The 59-year-old Wilkerson is an author and journalist who won the National Book Critics Circle award in 2011 for her previous book, “The Warmth of Other Suns,” about the Black migration from the South in the early 20th century. In “Caste,” she looks at American history and the treatment of Blacks and finds what she calls an enduring, unseen and unmentioned caste system - not unlike those in India or Nazi Germany - that has yet to be fully confronted.
“You cannot solve a problem unless you identify it and define it,” Wilkerson told The Associated Press, adding that Winfrey's endorsement means “many more people who have not learned about this will have the chance to read about something that deeply affects us all.”
“Caste” was published Tuesday and already has won praise, with the Times calling it an “extraordinary document” and “almost certainly the keynote nonfiction book of the American century this far.” Winfrey cited the book in June, listing it along with Robin DiAngelo's “White Fragility” and Ibram X. Kendi's “How To Be An Antiracist” as essential reads on racism.
“Caste” continues Winfrey's book club partnership with Apple that began last fall and includes such previous picks as Ta-Nehisi Coates' novel “The Water Dancer” and the nonfiction “Hidden Valley Road,” by Robert Kolker. Winfrey, who has self-quarantined at home in Santa Barbara, California, since March, says she hopes to create a series of video conversations and podcasts with Wilkerson. An interview with Wilkerson will air this fall on Apple TV Plus.
Winfrey said many details in “Caste” were revelatory for her, such as the Nazis' admiration for the Jim Crow system.
“That was shocking to me,” Winfrey said. “Hitler was using the racist South as a template for race purification in Germany.”
Winfrey has been a literary tastemaker for decades, in part because of her commitment to a given book. She read “Caste” a few months ago, before bound, printed copies were available. Struggling with the digital edition Random House sent her, she asked for a physical version, however possible, and received from the publisher loose pages that she stapled together and placed in a three-ring binder.

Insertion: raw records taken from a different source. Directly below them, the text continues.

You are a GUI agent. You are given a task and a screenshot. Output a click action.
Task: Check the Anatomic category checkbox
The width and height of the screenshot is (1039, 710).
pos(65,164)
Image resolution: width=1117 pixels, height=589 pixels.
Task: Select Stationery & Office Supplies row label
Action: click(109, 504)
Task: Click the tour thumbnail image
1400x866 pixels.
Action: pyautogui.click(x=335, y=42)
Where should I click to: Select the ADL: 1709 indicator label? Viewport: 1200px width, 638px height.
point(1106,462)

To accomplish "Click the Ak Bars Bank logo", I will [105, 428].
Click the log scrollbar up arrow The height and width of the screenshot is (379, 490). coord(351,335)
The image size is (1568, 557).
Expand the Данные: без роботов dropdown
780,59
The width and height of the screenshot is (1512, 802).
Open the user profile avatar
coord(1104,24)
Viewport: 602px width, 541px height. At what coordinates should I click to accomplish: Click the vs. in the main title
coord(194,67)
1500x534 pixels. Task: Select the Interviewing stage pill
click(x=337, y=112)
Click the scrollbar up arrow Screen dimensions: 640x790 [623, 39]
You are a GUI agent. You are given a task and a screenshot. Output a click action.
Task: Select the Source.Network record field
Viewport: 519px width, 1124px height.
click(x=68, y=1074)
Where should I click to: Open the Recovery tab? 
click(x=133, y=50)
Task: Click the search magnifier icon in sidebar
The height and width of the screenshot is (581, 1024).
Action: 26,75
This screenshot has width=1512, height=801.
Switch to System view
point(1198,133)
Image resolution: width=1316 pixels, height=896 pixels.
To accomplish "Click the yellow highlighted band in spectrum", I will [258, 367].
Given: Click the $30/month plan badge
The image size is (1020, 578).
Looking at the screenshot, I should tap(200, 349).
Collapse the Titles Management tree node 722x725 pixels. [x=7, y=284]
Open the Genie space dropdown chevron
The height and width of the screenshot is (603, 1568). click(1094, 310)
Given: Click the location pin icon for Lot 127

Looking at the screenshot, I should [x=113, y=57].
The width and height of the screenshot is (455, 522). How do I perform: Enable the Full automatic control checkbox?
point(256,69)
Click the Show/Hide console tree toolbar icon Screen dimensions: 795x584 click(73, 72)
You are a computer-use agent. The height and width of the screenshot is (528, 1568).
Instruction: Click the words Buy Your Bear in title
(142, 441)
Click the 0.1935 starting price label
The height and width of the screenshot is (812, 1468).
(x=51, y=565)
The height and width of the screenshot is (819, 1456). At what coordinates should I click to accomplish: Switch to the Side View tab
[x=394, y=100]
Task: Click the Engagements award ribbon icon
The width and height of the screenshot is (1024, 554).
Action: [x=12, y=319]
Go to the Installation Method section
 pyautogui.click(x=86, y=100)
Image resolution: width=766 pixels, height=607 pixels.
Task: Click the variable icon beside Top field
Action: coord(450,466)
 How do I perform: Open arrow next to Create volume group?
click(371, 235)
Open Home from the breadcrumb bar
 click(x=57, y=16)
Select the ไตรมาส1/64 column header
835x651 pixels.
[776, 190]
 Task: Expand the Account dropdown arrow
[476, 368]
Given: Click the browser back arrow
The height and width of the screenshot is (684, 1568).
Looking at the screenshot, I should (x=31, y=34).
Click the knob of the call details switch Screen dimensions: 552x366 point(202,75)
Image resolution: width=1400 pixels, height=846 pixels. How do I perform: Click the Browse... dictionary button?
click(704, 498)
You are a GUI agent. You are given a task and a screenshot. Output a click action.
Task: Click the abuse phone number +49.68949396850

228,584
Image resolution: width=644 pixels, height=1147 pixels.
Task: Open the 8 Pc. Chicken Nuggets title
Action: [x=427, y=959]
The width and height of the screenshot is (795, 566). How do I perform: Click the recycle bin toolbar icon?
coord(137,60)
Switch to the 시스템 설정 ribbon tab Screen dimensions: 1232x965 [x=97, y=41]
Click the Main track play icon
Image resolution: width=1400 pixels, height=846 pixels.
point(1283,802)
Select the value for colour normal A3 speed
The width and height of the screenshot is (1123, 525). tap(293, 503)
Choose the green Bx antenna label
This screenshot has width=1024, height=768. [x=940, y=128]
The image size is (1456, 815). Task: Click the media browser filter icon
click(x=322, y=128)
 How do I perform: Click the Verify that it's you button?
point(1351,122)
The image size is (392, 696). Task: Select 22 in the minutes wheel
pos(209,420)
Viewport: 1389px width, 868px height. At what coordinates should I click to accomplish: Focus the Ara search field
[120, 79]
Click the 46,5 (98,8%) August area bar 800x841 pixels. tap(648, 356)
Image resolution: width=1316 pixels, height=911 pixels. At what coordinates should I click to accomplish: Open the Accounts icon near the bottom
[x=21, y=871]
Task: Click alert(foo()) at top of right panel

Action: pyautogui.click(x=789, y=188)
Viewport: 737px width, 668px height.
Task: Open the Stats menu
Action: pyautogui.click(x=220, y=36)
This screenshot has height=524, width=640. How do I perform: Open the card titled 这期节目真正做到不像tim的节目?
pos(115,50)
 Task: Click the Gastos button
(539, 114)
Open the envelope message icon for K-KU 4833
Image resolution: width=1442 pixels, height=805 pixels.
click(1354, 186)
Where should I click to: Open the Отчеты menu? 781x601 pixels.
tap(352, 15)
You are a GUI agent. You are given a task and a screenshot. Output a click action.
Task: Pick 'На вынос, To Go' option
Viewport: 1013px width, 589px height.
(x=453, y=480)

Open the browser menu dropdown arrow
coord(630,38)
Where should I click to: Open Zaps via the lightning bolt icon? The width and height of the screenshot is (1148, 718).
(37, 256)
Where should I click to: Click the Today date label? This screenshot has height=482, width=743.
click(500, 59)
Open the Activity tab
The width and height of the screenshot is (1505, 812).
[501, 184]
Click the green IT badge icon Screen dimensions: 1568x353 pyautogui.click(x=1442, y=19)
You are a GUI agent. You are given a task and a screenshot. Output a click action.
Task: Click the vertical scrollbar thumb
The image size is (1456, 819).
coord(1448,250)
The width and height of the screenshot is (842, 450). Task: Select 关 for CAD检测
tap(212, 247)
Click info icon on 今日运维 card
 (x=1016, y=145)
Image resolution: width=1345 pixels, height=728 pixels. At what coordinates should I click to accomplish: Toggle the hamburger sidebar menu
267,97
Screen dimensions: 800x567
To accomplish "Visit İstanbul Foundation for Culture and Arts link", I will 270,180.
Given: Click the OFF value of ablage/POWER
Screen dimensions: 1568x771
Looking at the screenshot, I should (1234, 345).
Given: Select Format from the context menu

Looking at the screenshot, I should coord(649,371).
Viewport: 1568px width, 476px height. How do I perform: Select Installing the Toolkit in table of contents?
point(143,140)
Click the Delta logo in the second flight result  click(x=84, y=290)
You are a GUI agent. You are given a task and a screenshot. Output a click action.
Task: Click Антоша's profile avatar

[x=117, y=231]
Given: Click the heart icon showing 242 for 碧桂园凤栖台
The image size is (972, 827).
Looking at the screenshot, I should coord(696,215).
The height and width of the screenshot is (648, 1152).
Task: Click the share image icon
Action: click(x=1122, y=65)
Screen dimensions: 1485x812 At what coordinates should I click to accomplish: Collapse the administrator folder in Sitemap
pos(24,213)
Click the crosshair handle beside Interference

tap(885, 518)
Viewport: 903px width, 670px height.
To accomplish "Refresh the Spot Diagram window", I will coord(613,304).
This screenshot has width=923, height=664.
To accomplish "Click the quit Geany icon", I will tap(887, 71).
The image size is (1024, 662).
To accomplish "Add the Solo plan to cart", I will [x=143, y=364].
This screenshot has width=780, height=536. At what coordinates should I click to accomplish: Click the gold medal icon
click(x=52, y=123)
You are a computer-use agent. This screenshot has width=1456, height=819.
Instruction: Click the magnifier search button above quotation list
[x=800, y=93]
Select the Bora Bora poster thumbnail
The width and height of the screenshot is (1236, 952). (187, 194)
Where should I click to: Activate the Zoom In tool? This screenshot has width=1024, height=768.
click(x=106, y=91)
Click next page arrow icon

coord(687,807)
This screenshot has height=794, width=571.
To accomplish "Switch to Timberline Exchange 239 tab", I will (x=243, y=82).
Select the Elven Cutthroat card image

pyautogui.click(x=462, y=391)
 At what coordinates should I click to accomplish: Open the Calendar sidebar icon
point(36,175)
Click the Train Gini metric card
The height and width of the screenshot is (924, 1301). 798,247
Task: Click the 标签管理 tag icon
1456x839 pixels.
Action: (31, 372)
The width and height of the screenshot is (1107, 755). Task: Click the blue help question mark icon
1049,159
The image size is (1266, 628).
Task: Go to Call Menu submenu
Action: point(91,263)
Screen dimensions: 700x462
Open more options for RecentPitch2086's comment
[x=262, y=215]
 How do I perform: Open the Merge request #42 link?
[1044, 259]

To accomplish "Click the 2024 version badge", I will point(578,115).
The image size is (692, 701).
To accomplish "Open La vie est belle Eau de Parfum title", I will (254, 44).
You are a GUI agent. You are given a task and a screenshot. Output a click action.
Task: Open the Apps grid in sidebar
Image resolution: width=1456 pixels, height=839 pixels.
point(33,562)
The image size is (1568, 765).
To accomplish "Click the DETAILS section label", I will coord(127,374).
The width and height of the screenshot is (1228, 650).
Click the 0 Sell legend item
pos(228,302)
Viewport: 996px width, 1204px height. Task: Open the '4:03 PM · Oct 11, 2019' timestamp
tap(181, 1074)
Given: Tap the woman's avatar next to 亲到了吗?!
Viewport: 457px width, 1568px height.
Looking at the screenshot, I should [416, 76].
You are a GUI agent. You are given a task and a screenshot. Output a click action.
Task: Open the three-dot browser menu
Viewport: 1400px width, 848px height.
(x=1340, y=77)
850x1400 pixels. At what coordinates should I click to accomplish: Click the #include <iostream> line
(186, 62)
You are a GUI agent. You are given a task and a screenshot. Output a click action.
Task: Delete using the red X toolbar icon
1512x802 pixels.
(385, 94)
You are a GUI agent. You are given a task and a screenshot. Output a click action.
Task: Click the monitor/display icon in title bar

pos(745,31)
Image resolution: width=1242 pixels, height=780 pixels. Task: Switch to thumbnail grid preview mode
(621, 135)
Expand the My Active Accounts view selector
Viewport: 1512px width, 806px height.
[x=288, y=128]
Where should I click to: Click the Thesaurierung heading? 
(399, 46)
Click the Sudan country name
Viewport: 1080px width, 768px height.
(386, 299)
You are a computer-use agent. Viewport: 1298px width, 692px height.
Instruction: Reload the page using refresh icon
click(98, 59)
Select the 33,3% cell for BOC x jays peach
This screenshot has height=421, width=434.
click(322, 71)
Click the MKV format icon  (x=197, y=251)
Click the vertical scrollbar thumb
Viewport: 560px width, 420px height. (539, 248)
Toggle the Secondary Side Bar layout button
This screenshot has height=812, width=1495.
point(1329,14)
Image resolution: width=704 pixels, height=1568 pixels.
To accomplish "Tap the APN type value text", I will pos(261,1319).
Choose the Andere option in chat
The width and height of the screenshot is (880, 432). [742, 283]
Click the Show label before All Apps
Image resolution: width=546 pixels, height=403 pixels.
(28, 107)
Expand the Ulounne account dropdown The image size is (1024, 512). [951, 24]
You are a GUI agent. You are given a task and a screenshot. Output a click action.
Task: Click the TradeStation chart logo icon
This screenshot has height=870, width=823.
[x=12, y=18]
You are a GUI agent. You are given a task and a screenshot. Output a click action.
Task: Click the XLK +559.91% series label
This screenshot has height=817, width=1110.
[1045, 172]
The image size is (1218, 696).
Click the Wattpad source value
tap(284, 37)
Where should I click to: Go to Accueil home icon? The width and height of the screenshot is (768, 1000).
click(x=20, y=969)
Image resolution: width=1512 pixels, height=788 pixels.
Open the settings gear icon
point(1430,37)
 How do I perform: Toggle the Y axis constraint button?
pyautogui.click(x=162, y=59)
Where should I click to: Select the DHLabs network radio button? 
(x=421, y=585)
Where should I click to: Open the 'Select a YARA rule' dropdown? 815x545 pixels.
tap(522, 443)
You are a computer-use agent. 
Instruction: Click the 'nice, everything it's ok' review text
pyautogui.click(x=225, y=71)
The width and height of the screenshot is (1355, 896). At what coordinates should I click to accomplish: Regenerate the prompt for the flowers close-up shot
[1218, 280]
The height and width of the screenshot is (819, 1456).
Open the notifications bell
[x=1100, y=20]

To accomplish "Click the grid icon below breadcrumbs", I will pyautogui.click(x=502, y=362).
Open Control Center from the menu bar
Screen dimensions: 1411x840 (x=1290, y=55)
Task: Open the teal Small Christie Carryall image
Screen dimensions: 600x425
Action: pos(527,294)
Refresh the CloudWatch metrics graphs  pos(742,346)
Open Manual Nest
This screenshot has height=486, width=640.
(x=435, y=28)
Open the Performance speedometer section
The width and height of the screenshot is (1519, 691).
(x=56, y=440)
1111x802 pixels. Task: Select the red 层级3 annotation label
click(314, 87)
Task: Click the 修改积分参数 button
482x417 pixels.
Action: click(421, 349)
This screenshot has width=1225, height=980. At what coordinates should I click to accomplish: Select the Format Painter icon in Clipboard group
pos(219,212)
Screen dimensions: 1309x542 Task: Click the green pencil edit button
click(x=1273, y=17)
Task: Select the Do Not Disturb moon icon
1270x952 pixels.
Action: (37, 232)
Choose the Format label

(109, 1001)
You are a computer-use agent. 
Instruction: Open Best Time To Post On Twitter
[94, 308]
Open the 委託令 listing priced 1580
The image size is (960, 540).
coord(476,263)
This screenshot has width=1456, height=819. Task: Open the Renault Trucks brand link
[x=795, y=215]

She then bought 500 copies, which she plans to send to leaders in business, sports and politics, including all 50 state governors.
“I am sending it to people I think will benefit from it and are open-minded enough to receive (what it says),” Winfrey explained.
Asked if she would mail a copy to the White House, Winfrey sounded surprised and said she hadn't planned on it.
“Who's going to read it there?” she wondered.
Winfrey has had an eventful 2020 from the start. Her book club choice in January, Jeanine Cummins' novel “American Dirt,” set off a debate about the representation of Latinos in the literary world that also touched upon the relatively few Latino authors Winfrey has selected for the club. Last week, she announced that O would become primarily a digital publication in 2021, though she says the magazine remains profitable.
“Like with all magazines, the ad sales numbers have gone down, but it was still making money,” said Winfrey, who called the focus on digital a natural evolution and one that allows O to present work in a more timely way.
She still hopes to feature more works by Latinos in her club, but for now she wants to “focus on social justice and see where that carries” her. Winfrey said she was in tears when she called Wilkerson to tell her she had chosen “Caste,” and she became emotional during her interview as she discussed putting Taylor's picture on the cover of O.
“If I could, I would be in the streets, holding up her picture,” she said.